Secondly, he highlighted the creativity of young people, whose gifts are, he said, “sorely needed to do marvellous things.” Thirdly, he advised our students not to be afraid of crisis, as “we all go through crisis sometimes.” Crisis is not the end, he said, but a new beginning or an opportunity for positive development. Fr. Radcliffe gave the example of the Last Supper, when everything seemed to be coming to an end, but was actually just beginning.

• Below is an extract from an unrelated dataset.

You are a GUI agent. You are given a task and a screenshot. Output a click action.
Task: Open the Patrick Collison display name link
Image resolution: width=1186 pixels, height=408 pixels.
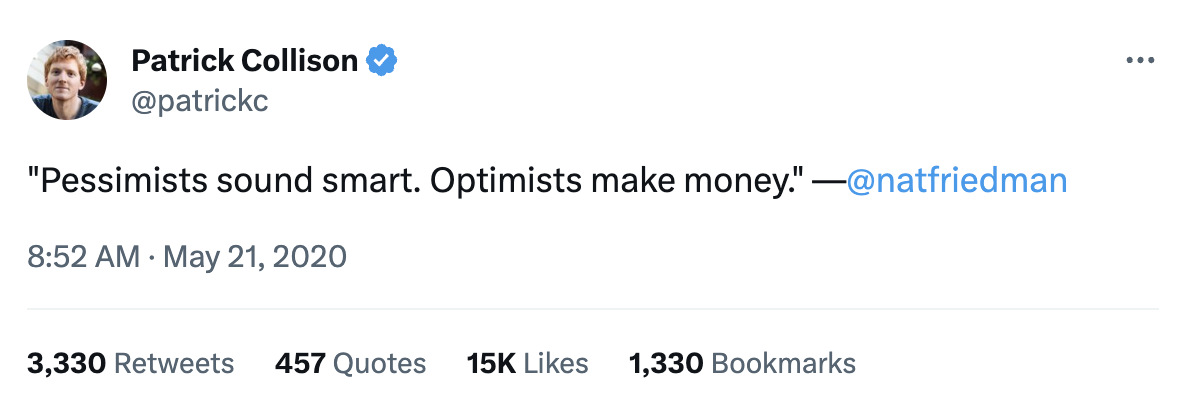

Fr. Radcliffe’s final words were ones of hope: a hope to speak to our students in person one day. But even remotely, his talk affected and influenced our students, as you can see from their comments below.
"I found the talk by Fr. Timothy inspiring, in particular his idea that we can find hope in the goodness of others. In this time of difficulty, it is important to reflect on those who make sacrifices to allow for a more hopeful future: frontline workers, teachers, and other members of the community."
"The accounts of Fr. Timothy's time spent in Algeria and Rwanda demonstrate that hope can be found even in the darkest situations. His message of humanity is particularly relevant now, in a time which is often characterised by conflict and division. It is important to remember the hardship many people are experiencing, and offer compassion."
"One of the most inspiring aspects of Fr. Timothy's talk was his emphasis on the importance of young people being ‘the protagonists of change’, and a source of hope for the future. This is a message which is particularly relevant in the context of the coronavirus pandemic, where many young people feel deflated and unimportant. It is crucial that young people recognise their worth and capability to inspire real change, to shape the future for the better."